吉林大学学报(医学版) ›› 2016, Vol. 42 ›› Issue (04): 665-670.doi: 10.13481/j.1671-587x.20160406

• 基础研究 • 上一篇    下一篇

异氟醚对转APP基因小鼠脑内海马神经元蛋白质损伤和蛋白聚集的影响

刘楠1, 冯春生1, 朴美花1, 刘明2, 孙宇田3   

  1. 1. 吉林大学第一医院麻醉科, 吉林 长春 130021;
    2. 吉林省前卫医院神经外科, 吉林 长春 130012;
    3. 吉林大学中日联谊医院药学部, 吉林 长春 130033
  • 收稿日期:2015-11-30 发布日期:2016-07-20
  • 通讯作者: 孙宇田,主管药师(Tel:0431-84995836,E-mail:happybo126@126.com) E-mail:happybo126@126.com
  • 作者简介:刘楠(1987-),女,吉林省长春市人,医师,医学硕士,主要从事临床麻醉药物对阿尔茨海默病发病机制影响方面的研究。
  • 基金资助:

    国家自然科学基金资助课题(81271215,81141065);吉林省科技厅科技发展计划项目资助课题(20150101170JC)

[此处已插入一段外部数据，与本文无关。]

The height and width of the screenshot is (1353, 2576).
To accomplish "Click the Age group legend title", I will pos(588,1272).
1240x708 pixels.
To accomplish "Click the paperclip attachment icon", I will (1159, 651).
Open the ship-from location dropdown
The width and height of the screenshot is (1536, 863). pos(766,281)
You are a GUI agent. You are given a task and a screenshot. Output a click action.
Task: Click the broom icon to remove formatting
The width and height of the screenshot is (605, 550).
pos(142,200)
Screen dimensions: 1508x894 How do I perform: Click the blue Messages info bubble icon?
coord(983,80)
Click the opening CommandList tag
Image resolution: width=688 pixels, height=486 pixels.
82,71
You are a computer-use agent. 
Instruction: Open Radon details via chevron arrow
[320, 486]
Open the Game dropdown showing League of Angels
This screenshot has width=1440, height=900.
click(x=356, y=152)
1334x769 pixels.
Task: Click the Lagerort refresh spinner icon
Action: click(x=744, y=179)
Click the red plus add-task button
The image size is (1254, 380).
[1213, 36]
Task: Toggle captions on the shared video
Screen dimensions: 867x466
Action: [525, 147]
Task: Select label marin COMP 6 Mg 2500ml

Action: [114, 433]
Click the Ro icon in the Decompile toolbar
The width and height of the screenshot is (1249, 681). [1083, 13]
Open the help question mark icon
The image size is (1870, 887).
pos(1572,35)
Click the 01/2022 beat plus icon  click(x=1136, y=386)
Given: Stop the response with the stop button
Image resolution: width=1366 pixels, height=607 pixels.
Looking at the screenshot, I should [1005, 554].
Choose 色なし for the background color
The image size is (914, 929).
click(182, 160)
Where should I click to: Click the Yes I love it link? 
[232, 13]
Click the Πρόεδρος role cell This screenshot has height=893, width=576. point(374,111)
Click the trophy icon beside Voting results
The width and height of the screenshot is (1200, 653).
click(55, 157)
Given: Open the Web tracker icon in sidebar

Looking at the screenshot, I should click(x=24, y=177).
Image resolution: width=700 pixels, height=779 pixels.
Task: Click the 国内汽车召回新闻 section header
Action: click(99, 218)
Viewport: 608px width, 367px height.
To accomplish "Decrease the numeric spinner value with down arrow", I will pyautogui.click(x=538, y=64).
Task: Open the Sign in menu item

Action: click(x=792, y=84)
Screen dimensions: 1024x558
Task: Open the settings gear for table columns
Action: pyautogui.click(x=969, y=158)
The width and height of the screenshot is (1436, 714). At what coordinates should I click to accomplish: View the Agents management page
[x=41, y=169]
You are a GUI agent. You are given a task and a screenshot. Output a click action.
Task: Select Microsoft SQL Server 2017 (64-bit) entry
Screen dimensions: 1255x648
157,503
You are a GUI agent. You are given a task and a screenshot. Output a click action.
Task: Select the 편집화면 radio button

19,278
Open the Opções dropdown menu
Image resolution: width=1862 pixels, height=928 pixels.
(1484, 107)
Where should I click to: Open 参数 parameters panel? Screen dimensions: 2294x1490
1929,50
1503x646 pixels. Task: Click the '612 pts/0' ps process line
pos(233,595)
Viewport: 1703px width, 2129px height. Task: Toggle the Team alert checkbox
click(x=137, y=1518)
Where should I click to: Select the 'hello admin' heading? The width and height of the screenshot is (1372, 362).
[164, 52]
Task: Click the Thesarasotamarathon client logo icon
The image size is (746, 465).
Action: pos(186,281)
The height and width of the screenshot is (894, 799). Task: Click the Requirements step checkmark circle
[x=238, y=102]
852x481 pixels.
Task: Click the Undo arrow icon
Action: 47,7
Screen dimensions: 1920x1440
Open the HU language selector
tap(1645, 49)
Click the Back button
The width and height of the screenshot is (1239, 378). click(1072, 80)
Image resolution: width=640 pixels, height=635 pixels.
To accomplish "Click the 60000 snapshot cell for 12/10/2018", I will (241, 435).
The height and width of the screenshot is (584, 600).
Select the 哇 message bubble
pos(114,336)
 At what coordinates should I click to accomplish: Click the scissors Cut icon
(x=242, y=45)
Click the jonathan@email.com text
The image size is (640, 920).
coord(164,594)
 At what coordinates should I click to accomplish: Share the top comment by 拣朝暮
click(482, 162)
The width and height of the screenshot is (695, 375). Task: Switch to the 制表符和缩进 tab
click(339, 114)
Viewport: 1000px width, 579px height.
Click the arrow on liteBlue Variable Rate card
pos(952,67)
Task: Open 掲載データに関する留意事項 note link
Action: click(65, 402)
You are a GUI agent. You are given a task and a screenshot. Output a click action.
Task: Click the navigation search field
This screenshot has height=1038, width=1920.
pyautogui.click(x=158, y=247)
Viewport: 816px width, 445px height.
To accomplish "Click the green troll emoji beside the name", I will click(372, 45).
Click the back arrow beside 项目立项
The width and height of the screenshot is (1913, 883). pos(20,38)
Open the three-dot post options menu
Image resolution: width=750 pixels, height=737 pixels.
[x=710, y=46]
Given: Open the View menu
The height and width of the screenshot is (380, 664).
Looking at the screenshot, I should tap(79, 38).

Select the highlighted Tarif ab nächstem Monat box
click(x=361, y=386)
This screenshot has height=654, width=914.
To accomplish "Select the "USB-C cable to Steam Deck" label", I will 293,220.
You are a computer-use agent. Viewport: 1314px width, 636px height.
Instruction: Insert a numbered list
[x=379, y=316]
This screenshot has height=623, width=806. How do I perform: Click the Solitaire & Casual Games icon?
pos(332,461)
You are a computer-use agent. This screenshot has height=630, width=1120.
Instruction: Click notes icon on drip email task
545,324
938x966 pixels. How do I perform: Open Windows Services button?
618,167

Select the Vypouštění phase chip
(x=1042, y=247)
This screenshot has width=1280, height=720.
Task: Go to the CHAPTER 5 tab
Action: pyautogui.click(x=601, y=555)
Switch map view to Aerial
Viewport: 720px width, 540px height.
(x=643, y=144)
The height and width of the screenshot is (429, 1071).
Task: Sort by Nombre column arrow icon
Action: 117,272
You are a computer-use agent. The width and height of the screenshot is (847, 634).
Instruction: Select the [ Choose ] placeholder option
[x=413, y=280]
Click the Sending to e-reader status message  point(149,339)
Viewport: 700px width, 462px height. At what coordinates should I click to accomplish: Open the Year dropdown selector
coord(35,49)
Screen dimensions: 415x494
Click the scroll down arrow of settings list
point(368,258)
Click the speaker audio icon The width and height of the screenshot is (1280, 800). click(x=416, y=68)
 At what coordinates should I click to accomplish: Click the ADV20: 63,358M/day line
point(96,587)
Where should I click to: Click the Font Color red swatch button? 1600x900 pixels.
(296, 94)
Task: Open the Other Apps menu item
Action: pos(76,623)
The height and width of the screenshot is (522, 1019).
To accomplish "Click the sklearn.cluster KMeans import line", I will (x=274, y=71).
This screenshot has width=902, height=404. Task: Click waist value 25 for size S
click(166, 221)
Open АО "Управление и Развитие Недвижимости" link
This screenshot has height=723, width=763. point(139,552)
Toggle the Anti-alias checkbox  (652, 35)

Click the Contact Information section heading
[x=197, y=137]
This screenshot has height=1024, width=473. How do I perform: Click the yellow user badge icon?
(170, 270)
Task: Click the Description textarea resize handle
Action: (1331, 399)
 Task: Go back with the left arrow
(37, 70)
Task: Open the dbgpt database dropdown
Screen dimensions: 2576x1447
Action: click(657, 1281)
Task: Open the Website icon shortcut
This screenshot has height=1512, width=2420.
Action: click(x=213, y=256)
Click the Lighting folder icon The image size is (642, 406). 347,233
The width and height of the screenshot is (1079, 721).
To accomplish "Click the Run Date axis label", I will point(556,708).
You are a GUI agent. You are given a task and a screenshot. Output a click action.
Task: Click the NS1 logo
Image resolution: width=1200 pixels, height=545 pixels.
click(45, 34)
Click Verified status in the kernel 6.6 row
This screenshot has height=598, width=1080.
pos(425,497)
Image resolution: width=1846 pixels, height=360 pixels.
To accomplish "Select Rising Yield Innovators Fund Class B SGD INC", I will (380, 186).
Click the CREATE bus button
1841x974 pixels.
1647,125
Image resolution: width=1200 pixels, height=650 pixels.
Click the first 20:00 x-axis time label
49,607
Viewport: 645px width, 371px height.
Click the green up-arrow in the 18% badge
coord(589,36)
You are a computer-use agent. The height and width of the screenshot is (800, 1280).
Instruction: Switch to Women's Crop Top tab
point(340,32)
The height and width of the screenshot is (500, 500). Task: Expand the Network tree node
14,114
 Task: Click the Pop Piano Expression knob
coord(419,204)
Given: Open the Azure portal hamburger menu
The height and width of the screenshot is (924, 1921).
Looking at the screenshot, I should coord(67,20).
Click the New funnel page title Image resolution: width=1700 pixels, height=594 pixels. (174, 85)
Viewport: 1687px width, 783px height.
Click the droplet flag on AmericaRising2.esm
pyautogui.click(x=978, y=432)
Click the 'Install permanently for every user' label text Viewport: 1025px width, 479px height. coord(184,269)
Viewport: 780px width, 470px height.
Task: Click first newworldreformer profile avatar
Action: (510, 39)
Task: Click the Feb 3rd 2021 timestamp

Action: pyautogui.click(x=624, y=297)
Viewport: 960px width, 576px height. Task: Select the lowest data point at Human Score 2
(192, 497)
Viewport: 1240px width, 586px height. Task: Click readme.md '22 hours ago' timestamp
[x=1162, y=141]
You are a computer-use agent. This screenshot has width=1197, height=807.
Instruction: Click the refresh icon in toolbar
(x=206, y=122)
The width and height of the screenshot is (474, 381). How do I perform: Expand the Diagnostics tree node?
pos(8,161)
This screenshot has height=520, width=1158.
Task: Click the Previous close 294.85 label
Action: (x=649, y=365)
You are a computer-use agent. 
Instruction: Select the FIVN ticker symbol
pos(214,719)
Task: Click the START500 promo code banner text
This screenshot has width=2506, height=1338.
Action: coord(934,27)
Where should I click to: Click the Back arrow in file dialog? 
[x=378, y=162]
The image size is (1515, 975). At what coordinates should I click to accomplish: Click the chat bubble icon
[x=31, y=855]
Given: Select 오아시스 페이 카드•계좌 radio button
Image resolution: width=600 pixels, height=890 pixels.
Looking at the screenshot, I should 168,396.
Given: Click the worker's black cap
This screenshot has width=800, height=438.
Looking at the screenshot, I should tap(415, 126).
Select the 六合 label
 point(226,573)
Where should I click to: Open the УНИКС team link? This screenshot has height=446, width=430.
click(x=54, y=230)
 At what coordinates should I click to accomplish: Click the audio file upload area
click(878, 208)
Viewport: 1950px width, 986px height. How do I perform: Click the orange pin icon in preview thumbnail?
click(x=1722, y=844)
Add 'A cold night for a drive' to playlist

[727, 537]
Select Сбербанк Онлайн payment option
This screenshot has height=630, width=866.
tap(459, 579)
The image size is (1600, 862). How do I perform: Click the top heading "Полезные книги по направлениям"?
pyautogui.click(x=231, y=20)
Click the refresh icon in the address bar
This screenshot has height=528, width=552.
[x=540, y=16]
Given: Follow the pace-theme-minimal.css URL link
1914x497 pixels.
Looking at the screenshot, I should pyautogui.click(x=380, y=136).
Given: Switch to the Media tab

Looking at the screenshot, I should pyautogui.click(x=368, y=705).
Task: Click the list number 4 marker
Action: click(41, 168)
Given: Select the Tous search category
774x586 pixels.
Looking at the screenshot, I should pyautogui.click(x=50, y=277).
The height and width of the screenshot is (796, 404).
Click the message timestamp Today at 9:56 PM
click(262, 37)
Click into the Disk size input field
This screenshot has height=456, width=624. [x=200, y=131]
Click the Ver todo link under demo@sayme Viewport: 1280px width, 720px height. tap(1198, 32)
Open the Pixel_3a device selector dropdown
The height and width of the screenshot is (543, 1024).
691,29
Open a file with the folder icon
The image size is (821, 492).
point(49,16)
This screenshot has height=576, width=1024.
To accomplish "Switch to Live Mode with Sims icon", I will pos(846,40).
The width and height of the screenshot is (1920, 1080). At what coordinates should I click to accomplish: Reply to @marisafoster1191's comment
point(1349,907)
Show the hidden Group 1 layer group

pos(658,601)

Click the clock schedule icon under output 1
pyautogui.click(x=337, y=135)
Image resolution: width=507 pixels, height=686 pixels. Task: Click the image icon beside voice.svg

Influence of isoflurane in neuronal protein damage and aggregation in APP transgenic mouse hippocampus

LIU Nan1, FENG Chunsheng1, PIAO Meihua1, LIU Ming2, SUN Yutian3   

  1. 1. Department of Anesthesiology, First Hospital, Jilin University, Changchun 130021, China;
    2. Department of Neurosurgery, Qianwei Hospital, Jilin Province, Changchun 130012, China;
    3. Department of Pharmacy, China-Japan Union Hospital, Jilin University, Changchun 130033, China
  • Received:2015-11-30 Published:2016-07-20

摘要:

目的:观察吸入麻醉药异氟醚对转APP基因小鼠脑内海马神经元蛋白质损伤和蛋白聚集的影响,并探讨海藻糖对异氟醚诱导的神经毒性的干预作用。方法:60只12月龄转APP基因小鼠随机分为对照组、异氟醚组(Iso组)和海藻糖组(Tre组),每组20只。对照组小鼠不给予任何药物,将其置于持续通入2 L·min-1氧气的麻醉箱中2h;Iso组和Tre组小鼠于麻醉前30 min分别经腹腔注射2 mL生理盐水或海藻糖(400 μg·kg-1)稀释液,然后给予1.4%异氟醚吸入麻醉2 h。麻醉后6 h 取小鼠海马组织制备脑组织匀浆,应用 DCFH-DA荧光法检测小鼠海马组织中活性氧(ROS)水平;麻醉后24 h应用免疫组织化学法和Western blotting法检测小鼠海马组织中蛋白羰基化合物、硝基化酪氨酸和β-淀粉样蛋白(Aβ)1-42蛋白表达水平,应用透射电镜检测海马神经元中蛋白聚集物的形成,应用TUNEL染色法观察小鼠海马组织中神经元凋亡率。结果:与对照组比较,Iso组小鼠海马组织中ROS水平、氧化蛋白羰基化合物、硝基化酪氨酸、Aβ1-42蛋白表达水平和神经元凋亡率均明显增加(P < 0.05);与Iso组比较,Tre组小鼠海马组织中ROS水平、氧化蛋白羰基化合物、硝基化酪氨酸、Aβ1-42蛋白表达水平和神经元凋亡率均明显降低(P < 0.05)。结论:异氟醚能诱导转APP基因小鼠海马神经元蛋白质损伤和蛋白聚集,加剧氧化应激反应,增加脑内海马神经元凋亡,海藻糖能够拮抗异氟醚诱导的神经毒性。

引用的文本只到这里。